Carlos Nunes 16/04/2024
A questão crucial da peça é o embate religioso entre o Zé do Burro e o padre, entre um fiel extremamente devoto mas simplório, que não entende onde foi que errou e o representante oficial da Igreja, intransigente e autoritário, que se recusa terminantemente a aceitar qualquer coisa que venha de fora dela. O Zé do Burro passa a ser usado pelos vários grupos em prol de seus próprios interesses: os praticantes de candomblé querem usá-lo como líder contra a discriminação que sofrem da Igreja Católica, a imprensa sensacionalista começa a espalhar a história de que o que o Zé quer na realidade é ser visto como um novo Messias e que seu desejo é promover a reforma agrária, dividindo a sua terra entre os camponeses mais pobres, o tumulto está formado até a chegada da Polícia, chamada para colocar ordem na casa.

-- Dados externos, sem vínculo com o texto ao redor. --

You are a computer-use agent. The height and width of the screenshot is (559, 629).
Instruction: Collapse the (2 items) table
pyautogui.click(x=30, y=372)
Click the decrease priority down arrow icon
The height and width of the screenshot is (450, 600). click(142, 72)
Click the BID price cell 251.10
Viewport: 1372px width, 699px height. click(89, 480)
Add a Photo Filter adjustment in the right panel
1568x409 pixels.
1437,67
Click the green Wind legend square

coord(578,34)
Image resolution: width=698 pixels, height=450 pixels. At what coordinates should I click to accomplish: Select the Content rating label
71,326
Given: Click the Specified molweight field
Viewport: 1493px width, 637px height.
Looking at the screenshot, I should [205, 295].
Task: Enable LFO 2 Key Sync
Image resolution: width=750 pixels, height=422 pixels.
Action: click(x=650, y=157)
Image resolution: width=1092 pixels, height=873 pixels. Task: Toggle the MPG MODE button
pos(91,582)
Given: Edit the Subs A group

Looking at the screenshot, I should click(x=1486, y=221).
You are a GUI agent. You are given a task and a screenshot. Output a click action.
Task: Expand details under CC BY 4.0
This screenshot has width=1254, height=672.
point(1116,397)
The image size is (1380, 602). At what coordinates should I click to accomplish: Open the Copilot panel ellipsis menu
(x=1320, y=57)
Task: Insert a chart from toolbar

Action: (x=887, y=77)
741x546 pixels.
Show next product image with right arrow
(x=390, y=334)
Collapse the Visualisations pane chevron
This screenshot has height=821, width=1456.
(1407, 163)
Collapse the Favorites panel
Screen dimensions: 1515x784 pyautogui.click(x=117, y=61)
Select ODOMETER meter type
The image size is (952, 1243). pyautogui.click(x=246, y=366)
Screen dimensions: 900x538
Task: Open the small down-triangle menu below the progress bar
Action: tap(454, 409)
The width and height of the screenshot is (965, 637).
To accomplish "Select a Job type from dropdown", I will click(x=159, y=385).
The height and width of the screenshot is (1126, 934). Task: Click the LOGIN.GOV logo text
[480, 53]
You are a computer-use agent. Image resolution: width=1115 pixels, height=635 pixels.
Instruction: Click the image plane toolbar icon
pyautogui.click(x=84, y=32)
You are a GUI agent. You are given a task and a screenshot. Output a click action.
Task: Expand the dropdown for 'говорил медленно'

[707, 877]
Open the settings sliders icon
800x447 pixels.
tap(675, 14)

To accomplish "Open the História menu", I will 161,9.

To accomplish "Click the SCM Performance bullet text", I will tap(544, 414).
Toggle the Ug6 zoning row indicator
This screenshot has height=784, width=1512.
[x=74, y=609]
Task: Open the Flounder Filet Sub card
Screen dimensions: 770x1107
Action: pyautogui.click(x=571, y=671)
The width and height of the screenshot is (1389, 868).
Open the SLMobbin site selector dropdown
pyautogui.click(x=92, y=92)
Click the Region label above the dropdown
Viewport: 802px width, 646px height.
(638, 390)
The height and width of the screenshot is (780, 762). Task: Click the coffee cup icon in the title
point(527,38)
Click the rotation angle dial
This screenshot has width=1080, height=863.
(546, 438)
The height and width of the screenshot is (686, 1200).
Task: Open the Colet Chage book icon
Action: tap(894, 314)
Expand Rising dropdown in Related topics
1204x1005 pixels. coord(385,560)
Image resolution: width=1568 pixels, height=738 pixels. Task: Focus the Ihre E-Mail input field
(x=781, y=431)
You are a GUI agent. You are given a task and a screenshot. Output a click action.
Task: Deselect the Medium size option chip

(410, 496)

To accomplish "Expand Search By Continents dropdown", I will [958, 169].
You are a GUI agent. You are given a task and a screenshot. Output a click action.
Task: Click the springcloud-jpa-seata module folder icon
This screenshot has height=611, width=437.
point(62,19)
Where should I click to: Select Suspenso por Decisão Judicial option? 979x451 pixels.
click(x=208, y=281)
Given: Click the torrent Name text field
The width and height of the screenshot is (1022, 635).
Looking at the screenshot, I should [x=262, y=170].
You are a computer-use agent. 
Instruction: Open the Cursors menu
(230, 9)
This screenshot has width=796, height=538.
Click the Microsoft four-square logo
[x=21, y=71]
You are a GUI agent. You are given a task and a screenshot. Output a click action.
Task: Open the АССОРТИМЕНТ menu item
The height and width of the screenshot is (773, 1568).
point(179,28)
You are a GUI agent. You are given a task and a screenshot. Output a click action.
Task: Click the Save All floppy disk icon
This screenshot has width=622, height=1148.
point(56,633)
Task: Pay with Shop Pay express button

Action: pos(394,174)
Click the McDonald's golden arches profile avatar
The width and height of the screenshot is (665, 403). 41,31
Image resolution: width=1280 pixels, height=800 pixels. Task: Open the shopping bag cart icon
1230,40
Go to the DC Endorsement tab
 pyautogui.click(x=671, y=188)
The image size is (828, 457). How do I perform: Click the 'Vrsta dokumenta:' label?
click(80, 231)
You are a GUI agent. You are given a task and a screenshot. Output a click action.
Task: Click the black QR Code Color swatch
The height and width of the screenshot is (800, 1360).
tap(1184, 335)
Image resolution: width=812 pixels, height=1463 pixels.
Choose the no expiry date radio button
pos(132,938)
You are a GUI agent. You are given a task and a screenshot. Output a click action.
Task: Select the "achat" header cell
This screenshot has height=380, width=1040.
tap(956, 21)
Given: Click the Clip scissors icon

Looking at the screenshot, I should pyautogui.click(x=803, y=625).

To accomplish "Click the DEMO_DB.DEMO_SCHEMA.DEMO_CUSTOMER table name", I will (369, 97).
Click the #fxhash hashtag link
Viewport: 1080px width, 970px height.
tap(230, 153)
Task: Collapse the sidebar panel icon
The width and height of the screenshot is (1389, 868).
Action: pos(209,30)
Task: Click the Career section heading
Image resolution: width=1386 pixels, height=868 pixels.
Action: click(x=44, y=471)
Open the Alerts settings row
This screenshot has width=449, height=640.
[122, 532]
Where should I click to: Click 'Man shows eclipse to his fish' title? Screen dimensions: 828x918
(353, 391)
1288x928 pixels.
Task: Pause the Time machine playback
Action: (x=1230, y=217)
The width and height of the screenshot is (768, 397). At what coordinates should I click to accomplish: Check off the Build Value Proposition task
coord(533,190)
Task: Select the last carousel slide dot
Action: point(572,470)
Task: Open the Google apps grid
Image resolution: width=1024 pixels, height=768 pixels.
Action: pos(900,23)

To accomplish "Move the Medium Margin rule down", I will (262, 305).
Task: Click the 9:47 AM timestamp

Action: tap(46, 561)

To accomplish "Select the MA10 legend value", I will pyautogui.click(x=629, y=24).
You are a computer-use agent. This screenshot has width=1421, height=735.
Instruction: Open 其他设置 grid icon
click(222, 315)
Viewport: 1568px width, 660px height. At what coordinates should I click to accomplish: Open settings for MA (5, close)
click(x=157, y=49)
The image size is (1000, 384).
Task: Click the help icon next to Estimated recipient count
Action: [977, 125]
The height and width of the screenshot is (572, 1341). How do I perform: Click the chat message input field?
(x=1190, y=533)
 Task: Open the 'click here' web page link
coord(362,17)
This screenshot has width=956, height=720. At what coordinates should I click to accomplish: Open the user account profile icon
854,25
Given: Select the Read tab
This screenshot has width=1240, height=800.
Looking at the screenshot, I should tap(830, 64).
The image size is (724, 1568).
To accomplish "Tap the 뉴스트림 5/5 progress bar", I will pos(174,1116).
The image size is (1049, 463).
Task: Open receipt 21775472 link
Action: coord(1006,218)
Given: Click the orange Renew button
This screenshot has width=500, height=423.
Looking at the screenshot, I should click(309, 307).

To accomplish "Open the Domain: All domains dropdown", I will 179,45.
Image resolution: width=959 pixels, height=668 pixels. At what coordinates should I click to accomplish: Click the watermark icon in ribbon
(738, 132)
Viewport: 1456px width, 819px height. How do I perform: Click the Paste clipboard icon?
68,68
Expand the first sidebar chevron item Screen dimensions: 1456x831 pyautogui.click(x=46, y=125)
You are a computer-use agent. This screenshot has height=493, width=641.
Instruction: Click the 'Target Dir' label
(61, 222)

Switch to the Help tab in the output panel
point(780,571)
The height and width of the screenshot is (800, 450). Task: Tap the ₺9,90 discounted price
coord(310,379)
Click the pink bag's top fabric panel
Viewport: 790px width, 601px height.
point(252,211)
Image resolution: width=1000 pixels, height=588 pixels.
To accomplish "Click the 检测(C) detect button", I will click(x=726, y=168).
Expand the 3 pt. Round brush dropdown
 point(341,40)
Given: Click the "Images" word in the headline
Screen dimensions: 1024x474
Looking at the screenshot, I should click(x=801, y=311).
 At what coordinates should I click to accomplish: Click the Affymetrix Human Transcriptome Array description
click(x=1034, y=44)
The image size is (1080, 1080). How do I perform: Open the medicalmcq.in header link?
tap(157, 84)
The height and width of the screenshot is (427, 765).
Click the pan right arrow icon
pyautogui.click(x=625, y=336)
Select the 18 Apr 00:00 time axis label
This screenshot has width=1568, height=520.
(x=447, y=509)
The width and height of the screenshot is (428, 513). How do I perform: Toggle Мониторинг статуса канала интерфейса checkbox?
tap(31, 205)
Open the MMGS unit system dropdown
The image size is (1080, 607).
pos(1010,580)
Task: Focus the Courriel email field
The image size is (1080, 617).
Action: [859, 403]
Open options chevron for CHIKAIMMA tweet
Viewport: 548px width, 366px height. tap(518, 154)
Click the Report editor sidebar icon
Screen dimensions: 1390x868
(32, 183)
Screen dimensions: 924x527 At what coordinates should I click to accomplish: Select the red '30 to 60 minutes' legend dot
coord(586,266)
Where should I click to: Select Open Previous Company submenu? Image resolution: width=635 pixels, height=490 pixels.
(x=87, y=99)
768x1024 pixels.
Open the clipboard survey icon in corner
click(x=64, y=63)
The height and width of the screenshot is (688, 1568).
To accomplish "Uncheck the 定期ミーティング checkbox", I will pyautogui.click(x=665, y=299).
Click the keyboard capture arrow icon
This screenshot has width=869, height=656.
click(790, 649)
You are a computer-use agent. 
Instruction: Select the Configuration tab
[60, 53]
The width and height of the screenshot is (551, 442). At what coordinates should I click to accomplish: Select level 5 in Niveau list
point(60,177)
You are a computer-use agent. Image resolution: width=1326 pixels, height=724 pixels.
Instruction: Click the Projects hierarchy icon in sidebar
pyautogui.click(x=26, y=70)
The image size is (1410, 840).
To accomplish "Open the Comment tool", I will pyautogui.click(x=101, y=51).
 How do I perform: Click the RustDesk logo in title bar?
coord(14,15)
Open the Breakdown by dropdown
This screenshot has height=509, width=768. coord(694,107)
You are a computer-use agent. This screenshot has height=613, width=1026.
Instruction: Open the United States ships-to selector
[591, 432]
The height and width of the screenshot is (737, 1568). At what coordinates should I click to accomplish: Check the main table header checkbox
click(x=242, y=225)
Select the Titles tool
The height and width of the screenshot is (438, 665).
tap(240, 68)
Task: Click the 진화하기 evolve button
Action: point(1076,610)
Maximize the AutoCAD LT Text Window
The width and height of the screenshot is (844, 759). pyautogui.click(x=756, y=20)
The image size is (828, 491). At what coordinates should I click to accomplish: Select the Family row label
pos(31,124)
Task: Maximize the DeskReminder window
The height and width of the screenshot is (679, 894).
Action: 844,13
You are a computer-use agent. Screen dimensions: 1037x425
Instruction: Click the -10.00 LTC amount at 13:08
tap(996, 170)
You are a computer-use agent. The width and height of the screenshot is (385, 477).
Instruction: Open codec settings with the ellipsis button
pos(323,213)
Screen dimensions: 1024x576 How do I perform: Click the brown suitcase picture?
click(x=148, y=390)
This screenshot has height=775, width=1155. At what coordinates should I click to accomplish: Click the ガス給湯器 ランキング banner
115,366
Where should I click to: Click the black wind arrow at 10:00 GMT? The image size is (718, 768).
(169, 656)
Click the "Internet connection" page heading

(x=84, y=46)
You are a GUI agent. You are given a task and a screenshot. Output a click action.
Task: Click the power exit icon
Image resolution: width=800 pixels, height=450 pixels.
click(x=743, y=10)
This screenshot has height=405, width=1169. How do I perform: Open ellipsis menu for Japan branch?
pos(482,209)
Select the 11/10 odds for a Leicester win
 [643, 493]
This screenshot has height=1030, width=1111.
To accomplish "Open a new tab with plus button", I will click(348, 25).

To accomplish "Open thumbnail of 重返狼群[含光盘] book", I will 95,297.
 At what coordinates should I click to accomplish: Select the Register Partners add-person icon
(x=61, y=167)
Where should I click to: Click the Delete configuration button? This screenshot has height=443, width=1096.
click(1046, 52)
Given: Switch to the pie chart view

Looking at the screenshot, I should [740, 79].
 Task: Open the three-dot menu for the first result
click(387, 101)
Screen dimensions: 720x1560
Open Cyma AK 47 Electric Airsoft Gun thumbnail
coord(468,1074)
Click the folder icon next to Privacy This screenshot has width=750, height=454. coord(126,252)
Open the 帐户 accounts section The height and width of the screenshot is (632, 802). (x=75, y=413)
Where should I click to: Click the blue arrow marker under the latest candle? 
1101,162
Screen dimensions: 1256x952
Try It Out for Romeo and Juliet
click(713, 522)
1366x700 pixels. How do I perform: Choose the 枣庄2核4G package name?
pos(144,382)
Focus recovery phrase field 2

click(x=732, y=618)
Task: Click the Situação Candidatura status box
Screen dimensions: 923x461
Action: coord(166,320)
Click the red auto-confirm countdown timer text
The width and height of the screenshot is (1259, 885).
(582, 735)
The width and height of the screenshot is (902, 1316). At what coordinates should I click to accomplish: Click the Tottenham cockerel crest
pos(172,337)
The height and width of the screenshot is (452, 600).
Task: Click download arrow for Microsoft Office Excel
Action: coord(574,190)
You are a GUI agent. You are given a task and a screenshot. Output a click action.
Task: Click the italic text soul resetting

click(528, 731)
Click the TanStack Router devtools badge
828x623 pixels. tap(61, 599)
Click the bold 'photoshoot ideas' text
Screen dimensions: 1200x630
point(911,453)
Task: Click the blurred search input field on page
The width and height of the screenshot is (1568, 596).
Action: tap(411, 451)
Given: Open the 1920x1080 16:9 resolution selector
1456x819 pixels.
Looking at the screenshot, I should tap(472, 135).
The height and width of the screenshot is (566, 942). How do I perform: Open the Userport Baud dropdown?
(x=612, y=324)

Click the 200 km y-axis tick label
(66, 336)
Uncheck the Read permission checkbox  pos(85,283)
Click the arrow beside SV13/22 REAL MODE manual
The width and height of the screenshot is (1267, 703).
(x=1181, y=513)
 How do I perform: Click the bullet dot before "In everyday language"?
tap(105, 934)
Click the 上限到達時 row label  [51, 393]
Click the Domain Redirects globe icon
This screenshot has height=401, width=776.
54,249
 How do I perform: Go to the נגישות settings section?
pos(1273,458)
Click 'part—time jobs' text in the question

São várias pessoas que representam os poderes constituídos, religioso, social, econômico, político, que expõem com clareza que o Estado, ao invés de de cumprir o seu papel de promover o bem-estar da população, especialmente dos mais pobres, acaba utilizando os recursos de que dispõe para distorcer a realidade e oprimir ainda mais essas classes trabalhadoras, se distanciando cada vez mais dos interesses do povo. Não podemos esquecer que o Dias Gomes era comunista, e isso foi às vésperas da instituição da ditadura aqui no Brasil, e quando os militares tomaram o poder, alguns anos depois, claro que ele já estava na mira. Mas, independentemente de ideais políticos, o texto dessa peça é não só uma crítica, mas também, por conta dessa inserção de personagens que ilustram vários segmentos sociais, é um retrato muito fiel da realidade social da época, mostrando esse conflito entre a religiosidade popular e o dogmatismo da Igreja, mas também as enormes diferenças entre o Brasil rural e o urbano.
Um outro ponto mostrado aqui na peça é a condição da mulher. A Rosa é aquela mulher ingênua e submissa, que não questiona as decisões do marido, e que estará a seu lado em qualquer situação. Mas, ao chegar à cidade, totalmente esgotada, cai na lábia do Bonitão e acaba, mesmo contra a sua vontade, aceitando o convite para dormir em um quarto de hotel com ele, com a autorização do Zé, que entende o quanto a esposa está cansada. Enfim, é um livro muito interessante que, apesar do tempo, ainda é muito atual nas discussões que ele traz. E, sendo uma peça, é uma leitura rápida, cerca aí de duas horas, a gente lê numa sentada. Um livro que com certeza quem se arriscar vai gostar porque ele tem muito a dizer ainda hoje.